Using rsync to backup a Windows-hosted share over Samba in FreeBSD

1

I am trying to backup a Windows-hosted share, using rsync, from a FreeBSD8.2 box:

bash$ sudo -i
bash#  uname -a
FreeBSD zeus.companyname.gr 8.2-RELEASE ...amd64
bash# cat /root/.nsmbrc
...
[MACHINENAME:ADMINISTRATOR]
password=mysuperuncrackablepassword
bash# mount_smbfs -N -E utf-8:cp737 -I 192.168.0.2 //Administrator@machinename/f$ /iso1/
bash# ls -l -raw /iso1/prj/
ΠΡΟΕΤΟΙΜΑΣΙΑ ΔΕΔΟΜΕΝΩΝ ΠΑΡΕΛΘΟΝΤΩΝ ΕΤΩΝ
Πανεπιστήμιο - Προβολή, Δημοσιότητα

In plain words, I correctly see folders with Greek characters (locale-specific). The listing above is from a PuTTY session (i.e. an SSH session), and PuTTY was configured to translate UTF-8 by default.

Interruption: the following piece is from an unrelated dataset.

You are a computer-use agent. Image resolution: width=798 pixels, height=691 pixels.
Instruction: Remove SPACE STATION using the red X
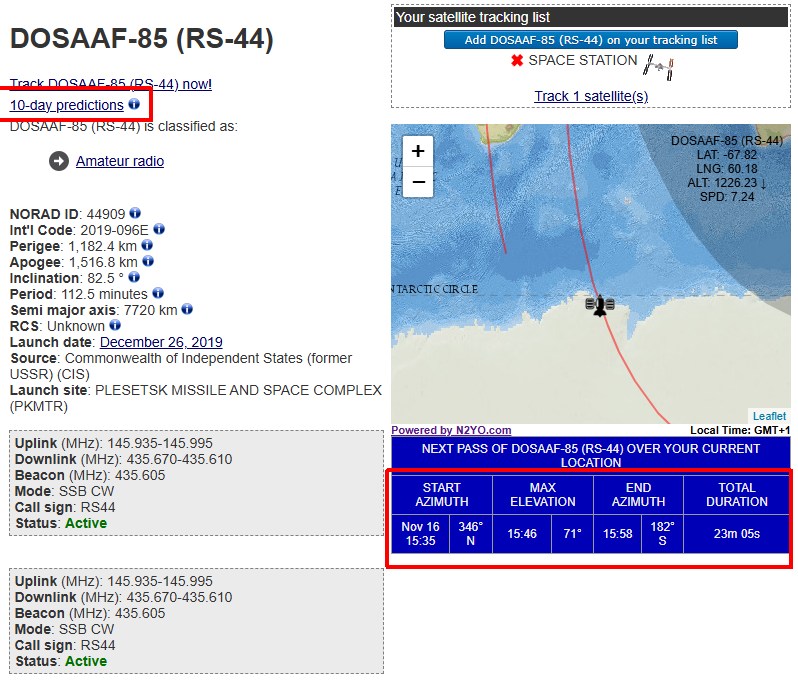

Note I have not touched the locale:

bash# locale
LANG=
LC_CTYPE="C"
LC_COLLATE="C"
LC_TIME="C"
LC_NUMERIC="C"
LC_MONETARY="C"
LC_MESSAGES="C"
LC_ALL=

So all seems to be OK.

However, when I tried rsyncing from the mounted folder, some files appear to vanish...

bash# rsync --inplace -rltvxp /iso1/ /backups/backup-machinename/
sending incremental file list
file has vanished: "/iso1/prj/..."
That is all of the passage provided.